CG Today is proud to present Jeff’s exploration as he shares the whole process of creating a start-up right from day 1. With the belief that gaming development is coming back to its original “one programmer in the basement roots” idea, Bulletproof Outlaws is chronicling every step of its start-up process from strategies, to marketing, setting goals and outsourcing, successes and failures. The aim is to help other developers who have ideas but are intimidated by the whole start-up process and are not sure how to go about it.

You can visit his website Bulletproof Outlaws to know more about him or send an email to get connected.

Today was messing with image reduction. We’re running into some issues with the iPad version which we suspect might be memory issues because the art for the iPad is epically huge and the iPad isn’t really a super powerful machine compared to, like, an iPhone 3G. So I popped a look into the \Art\ directory and holy crap, the art totals 15.7megs!
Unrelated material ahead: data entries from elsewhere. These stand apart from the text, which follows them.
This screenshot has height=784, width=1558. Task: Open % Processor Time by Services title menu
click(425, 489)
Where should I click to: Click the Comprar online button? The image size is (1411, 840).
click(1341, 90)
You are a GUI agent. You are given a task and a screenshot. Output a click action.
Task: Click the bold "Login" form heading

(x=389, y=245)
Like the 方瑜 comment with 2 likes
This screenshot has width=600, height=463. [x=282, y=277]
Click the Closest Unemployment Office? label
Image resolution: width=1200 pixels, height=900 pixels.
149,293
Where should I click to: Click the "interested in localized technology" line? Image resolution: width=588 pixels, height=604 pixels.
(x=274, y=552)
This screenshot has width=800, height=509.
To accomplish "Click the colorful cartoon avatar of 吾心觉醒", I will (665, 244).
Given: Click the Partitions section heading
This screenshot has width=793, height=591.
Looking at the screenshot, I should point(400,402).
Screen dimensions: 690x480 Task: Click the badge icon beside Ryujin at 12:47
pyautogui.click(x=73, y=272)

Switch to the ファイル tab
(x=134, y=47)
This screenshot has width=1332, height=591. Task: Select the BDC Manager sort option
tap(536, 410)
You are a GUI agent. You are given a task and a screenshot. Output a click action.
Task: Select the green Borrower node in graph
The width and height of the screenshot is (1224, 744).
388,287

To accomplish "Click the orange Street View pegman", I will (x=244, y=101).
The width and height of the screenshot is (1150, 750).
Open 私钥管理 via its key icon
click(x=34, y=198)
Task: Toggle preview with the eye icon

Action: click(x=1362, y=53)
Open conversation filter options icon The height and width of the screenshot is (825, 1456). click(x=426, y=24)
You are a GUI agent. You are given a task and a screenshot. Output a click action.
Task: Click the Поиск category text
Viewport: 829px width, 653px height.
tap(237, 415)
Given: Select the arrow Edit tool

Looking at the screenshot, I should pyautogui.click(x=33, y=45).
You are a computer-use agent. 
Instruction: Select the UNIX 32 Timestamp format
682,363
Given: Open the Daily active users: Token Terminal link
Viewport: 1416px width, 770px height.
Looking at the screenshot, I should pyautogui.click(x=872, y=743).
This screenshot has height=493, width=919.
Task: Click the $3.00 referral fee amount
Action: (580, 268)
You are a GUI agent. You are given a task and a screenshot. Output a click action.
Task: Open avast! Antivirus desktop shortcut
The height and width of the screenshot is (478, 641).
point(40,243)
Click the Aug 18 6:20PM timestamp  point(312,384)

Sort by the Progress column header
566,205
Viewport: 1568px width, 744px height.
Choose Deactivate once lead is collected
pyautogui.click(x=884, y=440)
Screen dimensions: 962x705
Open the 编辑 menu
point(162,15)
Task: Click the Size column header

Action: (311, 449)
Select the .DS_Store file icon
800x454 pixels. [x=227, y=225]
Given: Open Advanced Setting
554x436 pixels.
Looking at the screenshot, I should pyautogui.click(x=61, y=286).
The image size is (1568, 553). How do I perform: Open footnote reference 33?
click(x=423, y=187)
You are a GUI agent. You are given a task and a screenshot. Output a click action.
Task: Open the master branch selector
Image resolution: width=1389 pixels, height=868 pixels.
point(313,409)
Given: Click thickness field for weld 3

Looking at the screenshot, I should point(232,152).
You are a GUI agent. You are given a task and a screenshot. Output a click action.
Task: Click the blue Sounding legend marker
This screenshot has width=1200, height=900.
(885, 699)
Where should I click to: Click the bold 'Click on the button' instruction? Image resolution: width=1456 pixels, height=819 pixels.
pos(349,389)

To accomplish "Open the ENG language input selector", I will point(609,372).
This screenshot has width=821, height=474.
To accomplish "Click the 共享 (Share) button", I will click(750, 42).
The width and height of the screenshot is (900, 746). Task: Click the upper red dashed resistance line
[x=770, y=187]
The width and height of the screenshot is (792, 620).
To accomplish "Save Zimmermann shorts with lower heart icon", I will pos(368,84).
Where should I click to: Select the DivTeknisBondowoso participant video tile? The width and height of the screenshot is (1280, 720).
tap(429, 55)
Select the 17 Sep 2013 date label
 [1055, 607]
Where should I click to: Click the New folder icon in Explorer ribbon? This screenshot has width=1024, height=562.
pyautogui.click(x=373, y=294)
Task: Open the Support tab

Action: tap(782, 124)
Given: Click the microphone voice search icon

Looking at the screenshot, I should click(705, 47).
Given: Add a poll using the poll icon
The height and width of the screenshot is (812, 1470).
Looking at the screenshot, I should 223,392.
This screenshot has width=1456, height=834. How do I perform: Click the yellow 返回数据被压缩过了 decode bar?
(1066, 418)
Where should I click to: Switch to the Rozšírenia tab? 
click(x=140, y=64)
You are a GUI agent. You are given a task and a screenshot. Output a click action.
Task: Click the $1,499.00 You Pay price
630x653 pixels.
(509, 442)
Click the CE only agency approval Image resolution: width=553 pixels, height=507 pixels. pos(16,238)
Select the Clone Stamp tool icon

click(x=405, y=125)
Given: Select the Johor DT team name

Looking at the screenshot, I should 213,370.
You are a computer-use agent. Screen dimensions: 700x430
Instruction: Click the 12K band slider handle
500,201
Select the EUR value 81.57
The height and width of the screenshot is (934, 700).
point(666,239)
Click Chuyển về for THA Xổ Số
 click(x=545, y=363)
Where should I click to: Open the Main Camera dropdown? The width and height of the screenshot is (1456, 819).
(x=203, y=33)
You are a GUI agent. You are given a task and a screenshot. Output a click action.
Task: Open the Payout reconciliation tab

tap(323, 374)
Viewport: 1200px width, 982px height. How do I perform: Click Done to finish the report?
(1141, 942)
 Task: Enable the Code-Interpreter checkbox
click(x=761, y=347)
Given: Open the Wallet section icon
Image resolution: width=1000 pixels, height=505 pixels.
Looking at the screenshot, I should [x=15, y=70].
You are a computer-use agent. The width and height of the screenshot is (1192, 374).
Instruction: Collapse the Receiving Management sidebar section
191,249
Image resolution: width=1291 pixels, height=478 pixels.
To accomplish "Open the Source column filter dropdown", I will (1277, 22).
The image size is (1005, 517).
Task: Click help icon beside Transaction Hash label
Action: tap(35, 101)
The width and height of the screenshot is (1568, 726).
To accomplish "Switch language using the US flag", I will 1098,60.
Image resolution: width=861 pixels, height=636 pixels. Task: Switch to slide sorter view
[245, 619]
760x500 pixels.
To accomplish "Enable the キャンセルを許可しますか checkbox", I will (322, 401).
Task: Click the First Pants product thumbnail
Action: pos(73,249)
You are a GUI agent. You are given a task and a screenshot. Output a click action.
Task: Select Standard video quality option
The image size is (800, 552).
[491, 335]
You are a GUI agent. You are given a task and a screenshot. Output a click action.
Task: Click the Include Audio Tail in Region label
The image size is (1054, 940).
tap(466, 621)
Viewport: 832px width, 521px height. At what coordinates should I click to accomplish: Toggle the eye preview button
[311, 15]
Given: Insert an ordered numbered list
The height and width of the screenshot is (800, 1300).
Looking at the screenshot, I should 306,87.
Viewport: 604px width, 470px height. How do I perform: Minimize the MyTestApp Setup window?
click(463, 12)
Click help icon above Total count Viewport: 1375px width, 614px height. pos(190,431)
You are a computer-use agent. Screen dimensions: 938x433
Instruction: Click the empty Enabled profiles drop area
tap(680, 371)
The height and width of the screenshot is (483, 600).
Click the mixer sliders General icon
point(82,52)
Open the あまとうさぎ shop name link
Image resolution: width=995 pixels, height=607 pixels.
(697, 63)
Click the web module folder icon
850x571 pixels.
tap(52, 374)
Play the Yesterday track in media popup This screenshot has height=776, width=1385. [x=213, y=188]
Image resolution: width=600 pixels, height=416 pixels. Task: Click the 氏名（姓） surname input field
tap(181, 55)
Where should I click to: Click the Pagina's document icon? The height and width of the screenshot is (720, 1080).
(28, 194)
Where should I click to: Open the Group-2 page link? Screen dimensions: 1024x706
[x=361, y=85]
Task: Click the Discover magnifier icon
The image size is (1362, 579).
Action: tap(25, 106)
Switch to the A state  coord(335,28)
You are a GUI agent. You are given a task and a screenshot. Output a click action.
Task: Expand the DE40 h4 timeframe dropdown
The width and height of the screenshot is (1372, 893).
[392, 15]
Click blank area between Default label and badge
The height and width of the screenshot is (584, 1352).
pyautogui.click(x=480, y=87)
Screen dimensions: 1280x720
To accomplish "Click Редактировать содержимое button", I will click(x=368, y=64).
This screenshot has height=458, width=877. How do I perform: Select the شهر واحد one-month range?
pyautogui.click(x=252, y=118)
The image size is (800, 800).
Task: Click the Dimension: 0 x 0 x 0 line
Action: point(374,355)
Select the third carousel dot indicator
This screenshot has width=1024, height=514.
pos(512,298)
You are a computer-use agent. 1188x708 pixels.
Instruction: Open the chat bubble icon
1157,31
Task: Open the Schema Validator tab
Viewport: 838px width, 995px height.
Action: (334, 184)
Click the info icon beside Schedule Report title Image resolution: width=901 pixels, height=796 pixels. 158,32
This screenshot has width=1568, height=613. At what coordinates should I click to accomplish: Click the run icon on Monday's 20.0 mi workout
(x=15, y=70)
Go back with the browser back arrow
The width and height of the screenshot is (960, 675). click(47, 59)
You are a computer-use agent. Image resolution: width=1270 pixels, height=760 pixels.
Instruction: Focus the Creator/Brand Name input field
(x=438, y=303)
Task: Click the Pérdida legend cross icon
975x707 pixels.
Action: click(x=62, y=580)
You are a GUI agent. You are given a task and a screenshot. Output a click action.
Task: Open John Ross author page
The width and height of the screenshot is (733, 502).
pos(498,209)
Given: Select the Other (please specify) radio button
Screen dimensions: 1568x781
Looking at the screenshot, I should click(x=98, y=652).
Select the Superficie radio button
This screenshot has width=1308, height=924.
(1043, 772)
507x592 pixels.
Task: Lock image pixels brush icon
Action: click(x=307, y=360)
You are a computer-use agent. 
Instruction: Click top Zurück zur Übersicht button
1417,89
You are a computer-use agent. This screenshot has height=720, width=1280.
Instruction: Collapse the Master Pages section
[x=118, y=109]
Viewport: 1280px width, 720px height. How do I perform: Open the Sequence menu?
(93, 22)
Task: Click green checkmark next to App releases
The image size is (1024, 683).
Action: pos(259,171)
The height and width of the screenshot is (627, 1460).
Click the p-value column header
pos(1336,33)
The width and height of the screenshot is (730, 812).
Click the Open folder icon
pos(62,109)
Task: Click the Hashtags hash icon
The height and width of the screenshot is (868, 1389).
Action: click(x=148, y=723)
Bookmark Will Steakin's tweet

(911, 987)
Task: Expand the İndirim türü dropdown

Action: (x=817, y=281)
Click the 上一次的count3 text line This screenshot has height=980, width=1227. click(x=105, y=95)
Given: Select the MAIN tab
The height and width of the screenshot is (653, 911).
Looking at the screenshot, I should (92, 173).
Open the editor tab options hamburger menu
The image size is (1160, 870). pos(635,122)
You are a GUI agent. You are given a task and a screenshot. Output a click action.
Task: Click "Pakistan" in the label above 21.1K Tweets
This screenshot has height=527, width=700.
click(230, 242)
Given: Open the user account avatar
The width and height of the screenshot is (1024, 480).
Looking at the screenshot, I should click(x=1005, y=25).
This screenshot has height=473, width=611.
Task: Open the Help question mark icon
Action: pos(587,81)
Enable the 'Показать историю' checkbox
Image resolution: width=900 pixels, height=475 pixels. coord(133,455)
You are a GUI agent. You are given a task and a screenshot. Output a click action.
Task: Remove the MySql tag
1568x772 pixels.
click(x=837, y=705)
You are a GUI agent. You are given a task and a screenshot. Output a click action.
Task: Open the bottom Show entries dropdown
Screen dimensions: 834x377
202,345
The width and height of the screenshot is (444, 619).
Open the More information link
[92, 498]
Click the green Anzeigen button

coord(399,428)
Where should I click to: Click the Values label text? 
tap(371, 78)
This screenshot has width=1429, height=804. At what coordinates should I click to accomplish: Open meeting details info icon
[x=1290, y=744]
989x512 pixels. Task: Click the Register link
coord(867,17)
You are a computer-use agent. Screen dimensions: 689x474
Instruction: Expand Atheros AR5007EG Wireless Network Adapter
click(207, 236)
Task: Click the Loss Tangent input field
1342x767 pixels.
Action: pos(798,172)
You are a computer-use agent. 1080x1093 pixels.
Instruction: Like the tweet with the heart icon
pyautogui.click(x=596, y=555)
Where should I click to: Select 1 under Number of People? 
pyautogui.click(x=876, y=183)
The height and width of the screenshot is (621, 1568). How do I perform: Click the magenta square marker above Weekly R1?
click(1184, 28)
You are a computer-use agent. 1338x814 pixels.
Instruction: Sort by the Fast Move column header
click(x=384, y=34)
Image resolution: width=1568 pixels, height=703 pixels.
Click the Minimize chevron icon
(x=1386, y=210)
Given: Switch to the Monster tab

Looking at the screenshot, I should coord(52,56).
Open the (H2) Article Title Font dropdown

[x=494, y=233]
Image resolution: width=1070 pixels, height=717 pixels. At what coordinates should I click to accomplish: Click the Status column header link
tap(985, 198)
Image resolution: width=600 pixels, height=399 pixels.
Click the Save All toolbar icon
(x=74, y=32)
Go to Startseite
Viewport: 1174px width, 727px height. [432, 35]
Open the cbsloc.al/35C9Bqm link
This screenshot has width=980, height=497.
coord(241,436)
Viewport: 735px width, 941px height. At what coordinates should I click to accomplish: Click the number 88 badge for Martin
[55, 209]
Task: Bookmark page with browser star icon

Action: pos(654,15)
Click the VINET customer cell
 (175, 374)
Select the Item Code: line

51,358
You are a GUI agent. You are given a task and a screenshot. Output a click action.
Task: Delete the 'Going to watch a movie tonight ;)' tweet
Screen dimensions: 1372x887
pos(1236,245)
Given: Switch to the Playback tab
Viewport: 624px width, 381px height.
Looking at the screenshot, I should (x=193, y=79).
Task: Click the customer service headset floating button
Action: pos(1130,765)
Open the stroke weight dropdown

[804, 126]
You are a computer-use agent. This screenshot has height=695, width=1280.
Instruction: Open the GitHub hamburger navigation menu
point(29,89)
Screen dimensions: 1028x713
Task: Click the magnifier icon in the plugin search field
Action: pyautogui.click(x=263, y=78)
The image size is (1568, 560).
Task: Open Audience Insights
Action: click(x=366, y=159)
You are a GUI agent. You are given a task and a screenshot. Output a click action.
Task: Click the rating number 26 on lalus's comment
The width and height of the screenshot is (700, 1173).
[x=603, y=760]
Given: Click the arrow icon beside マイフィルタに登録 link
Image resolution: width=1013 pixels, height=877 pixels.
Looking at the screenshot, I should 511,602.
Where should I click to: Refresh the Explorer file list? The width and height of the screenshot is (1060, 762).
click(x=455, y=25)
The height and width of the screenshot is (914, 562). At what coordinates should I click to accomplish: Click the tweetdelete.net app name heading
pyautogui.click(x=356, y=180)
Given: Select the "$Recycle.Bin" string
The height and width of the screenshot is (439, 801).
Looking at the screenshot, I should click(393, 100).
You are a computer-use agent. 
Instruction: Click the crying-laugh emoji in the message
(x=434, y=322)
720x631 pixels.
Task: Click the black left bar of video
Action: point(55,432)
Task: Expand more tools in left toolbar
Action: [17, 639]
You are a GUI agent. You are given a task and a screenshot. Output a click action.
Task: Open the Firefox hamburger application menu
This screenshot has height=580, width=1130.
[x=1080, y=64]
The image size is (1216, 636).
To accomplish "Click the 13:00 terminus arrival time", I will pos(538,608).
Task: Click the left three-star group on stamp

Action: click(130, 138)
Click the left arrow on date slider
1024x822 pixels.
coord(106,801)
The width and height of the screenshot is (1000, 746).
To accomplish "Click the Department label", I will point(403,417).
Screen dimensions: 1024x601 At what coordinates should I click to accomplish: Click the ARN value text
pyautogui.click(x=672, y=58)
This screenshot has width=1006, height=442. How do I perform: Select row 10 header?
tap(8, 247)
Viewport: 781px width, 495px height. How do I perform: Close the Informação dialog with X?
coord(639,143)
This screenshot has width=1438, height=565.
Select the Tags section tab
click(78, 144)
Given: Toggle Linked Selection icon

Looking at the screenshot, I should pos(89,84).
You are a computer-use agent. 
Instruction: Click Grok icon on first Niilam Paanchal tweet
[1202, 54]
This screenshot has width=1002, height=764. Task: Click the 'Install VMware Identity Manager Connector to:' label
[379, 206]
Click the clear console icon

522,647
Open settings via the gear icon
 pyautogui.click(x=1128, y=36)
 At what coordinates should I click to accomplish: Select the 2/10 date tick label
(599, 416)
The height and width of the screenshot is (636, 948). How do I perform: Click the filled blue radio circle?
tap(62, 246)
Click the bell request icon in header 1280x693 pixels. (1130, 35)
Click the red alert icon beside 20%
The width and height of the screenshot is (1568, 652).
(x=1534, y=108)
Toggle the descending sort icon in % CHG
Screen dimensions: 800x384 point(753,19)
There’s a 20 meg theoretical limit on iOS games, so that doesn’t leave much room for anything else in the game.

I remembered back when I worked in the game industry on old mobile phones (before Smartphones existed, we’re talking Nokia S40s and stuff), we had a handful of programs that would reduce .PNG files. PNGcrush, OptiPNG, Smush.it, PNGGauntlet, there’s a bunch of free programs that’ll squish .PNG files down. Unfortunately most of them don’t seem to allow drag & drop of multiple .PNG files, which means either doing each file individually or making a .BAT file that goes through a directory blah blah blah too much effort haha PNGGauntlet, thankfully, allows multiple image files to be dragged & dropped in it, nice and simple and effortless.

The end result is the \Art\ directory going from 15.7 megs down to 13.1 megs, woohoo! That’s still not fantastically awesome, but considering how art-intensive the game is, I don’t think it’ll get much smaller than that. Some of the reduced files it spits out tend to be kind of strange looking:

Bulletproof Outlaws - Gauntlet

Which from back in the pixel art days I know means some of the files with low variation of colors are being converted to a .GIF style 256 (or less) Indexed color mode. So the weird stuff in the background, when viewed in a program that supports the alpha stuff disappears so it ends up being displayed like so:

Bulletproof Outlaws - Gauntlet

But the end result is that there’s essentially one big “invisible pixel color”, which obliterates the dozens of different opacity levels you get in a normal RGB color mode…in plain-speak Indexed results in pixely “aliased” outside edges instead of smooth anti-aliased ones.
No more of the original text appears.